Stored data entries:
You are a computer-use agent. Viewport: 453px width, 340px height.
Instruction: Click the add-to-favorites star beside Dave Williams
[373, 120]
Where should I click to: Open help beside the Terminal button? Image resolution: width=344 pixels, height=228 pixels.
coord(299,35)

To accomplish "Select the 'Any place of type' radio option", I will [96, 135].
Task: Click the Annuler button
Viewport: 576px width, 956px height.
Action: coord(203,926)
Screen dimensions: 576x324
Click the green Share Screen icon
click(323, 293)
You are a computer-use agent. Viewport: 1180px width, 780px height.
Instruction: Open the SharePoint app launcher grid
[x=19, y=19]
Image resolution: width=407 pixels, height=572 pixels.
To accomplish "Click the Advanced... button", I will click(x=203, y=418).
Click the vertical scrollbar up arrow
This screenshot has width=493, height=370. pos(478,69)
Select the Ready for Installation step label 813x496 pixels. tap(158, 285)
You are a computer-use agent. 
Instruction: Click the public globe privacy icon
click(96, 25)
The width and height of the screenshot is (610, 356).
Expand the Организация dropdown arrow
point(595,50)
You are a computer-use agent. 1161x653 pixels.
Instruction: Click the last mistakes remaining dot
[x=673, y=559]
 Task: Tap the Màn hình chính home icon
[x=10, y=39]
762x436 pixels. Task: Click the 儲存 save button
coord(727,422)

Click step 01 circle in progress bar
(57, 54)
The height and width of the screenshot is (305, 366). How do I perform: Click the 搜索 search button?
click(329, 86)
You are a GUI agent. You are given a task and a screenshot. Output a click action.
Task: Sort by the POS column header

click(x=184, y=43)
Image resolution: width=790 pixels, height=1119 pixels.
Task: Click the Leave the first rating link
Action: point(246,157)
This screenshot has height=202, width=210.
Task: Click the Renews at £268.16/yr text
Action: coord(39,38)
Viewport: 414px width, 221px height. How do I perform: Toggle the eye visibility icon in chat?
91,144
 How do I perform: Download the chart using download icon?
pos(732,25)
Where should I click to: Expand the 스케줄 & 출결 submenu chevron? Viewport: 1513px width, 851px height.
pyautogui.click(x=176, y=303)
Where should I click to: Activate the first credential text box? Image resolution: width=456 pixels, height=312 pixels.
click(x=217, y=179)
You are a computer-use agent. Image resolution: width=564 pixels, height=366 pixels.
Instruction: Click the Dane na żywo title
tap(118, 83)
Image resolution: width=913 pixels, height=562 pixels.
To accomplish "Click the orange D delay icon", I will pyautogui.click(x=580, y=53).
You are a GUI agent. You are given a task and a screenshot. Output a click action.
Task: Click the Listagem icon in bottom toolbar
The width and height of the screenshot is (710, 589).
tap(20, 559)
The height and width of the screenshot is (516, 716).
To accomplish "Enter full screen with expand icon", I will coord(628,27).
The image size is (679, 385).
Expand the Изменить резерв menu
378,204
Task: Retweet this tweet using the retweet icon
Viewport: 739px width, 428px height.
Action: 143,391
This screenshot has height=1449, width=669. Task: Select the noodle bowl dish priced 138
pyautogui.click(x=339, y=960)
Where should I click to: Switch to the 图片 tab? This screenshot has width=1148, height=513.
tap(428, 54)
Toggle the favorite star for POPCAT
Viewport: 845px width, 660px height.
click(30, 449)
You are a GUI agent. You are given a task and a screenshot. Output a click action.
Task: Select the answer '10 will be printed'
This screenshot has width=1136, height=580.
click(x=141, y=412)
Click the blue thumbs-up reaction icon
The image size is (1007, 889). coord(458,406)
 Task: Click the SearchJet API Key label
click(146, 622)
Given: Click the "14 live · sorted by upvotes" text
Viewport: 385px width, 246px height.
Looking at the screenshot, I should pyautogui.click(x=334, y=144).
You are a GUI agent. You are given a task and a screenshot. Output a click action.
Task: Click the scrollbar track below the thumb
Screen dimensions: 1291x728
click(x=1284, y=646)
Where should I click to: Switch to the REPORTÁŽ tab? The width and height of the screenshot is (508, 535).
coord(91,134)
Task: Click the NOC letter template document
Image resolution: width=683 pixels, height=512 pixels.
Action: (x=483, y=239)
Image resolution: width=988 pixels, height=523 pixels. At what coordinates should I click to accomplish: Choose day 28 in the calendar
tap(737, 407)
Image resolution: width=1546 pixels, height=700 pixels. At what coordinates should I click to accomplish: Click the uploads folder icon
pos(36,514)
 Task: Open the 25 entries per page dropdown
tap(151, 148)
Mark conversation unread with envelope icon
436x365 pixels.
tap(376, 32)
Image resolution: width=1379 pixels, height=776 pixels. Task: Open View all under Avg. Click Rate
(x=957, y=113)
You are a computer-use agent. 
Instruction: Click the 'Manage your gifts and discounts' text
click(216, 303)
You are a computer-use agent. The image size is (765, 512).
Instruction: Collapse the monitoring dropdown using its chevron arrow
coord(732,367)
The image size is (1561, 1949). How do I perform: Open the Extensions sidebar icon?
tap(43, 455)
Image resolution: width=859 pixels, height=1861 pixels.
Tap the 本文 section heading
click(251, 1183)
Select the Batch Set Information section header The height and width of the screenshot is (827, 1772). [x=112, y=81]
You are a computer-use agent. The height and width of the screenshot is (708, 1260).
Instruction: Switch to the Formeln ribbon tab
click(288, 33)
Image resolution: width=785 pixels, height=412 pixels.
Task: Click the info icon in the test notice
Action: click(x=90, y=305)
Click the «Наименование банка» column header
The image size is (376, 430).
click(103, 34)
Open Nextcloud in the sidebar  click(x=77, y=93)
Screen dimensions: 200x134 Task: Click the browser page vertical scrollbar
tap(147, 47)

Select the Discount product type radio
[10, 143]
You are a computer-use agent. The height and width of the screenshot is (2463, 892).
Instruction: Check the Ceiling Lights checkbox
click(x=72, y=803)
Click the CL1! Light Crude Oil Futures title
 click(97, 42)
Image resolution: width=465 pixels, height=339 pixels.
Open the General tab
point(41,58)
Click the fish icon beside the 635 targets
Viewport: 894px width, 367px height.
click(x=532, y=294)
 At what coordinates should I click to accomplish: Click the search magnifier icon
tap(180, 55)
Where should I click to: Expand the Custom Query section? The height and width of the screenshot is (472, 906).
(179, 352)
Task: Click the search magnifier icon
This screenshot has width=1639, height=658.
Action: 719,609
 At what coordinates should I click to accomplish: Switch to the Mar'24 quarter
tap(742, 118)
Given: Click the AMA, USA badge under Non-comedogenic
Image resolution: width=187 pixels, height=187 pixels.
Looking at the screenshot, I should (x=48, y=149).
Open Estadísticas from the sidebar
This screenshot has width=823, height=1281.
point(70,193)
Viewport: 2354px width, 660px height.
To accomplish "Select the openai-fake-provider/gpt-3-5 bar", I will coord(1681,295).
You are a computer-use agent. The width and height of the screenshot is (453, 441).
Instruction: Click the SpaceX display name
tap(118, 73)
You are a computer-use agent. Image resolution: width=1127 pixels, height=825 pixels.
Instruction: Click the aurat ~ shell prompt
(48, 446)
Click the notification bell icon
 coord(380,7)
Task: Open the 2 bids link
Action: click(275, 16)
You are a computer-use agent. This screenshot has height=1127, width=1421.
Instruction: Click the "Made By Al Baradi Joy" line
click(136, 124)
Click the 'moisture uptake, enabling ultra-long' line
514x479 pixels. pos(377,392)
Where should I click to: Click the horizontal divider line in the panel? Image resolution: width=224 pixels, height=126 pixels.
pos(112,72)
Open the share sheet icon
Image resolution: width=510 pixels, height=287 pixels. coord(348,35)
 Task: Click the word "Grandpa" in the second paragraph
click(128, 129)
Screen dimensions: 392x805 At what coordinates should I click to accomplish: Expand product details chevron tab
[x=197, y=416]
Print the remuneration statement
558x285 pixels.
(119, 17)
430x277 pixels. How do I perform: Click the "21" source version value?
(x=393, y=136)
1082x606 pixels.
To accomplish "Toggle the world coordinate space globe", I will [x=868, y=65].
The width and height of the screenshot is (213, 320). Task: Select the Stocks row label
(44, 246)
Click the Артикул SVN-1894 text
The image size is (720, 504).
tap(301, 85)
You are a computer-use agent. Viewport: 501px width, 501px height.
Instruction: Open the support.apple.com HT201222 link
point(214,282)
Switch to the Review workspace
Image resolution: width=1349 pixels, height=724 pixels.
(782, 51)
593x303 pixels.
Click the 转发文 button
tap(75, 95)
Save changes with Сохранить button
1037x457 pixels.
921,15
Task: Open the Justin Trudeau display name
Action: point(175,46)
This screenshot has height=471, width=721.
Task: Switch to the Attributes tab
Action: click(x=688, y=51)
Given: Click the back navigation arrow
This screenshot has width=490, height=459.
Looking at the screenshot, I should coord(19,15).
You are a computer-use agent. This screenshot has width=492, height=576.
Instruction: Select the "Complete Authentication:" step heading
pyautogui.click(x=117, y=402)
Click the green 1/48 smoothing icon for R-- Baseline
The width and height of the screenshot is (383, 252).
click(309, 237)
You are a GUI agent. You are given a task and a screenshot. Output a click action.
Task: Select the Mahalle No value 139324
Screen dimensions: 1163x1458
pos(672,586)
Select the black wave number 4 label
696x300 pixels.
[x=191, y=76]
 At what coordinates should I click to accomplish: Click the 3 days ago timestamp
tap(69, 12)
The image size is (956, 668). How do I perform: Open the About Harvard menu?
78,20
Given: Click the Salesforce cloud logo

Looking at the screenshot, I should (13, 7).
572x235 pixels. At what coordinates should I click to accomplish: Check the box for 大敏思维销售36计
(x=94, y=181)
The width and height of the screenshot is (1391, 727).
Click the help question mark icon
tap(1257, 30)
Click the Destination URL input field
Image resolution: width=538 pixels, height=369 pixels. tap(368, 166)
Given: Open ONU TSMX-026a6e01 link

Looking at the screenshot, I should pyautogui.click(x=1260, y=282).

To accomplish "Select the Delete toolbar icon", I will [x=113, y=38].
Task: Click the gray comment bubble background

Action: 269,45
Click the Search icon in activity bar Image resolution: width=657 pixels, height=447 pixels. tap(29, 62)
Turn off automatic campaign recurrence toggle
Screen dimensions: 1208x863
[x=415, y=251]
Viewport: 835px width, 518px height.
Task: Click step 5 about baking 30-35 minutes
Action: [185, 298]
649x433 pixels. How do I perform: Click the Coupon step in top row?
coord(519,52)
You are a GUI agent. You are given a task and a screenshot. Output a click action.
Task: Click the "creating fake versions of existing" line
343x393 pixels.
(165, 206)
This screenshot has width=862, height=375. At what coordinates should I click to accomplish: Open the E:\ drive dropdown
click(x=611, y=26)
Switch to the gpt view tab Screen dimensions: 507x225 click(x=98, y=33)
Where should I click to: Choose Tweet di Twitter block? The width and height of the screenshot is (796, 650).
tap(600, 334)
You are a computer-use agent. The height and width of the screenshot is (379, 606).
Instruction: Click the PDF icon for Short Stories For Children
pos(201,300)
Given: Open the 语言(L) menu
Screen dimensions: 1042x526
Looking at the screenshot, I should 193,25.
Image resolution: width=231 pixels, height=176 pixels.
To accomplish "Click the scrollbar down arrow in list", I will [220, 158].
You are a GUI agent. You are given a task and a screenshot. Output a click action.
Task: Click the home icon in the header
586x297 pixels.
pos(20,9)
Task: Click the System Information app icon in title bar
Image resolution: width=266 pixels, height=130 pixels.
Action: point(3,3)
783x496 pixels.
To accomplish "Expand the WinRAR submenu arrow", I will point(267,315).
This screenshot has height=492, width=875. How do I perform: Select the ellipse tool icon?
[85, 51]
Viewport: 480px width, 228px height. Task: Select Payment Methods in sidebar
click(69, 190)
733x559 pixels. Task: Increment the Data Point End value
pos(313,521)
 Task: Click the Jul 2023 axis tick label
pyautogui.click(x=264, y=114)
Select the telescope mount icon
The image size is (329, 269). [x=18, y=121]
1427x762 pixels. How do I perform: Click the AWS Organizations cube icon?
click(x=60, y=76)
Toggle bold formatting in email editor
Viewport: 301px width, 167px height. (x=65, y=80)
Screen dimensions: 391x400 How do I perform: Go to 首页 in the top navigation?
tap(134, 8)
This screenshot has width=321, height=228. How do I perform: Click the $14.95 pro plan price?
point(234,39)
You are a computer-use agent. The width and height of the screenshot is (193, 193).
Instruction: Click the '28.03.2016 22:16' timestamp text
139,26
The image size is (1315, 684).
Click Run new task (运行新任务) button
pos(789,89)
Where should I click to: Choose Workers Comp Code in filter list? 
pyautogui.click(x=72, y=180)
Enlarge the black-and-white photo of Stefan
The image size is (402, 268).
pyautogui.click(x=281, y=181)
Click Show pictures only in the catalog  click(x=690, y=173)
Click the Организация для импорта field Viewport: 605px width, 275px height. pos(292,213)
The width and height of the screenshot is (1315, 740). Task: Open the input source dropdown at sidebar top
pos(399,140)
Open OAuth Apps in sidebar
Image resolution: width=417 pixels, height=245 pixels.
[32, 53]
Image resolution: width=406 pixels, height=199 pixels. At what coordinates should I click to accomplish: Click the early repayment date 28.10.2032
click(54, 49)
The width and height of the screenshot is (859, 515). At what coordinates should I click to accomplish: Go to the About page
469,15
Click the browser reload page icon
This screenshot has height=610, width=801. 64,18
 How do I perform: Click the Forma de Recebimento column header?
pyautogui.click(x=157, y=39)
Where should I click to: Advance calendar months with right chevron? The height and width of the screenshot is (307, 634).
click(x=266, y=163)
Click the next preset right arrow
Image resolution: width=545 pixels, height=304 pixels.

Instructions to follow: Among the entries above, copy exactly only the lines starting with the one containing "The image size is (1561, 1949)." and going through the one containing "Select the Batch", both ends included.

Answer to the exercise:
The image size is (1561, 1949). How do I perform: Open the Extensions sidebar icon?
tap(43, 455)
Image resolution: width=859 pixels, height=1861 pixels.
Tap the 本文 section heading
click(251, 1183)
Select the Batch Set Information section header The height and width of the screenshot is (827, 1772). [x=112, y=81]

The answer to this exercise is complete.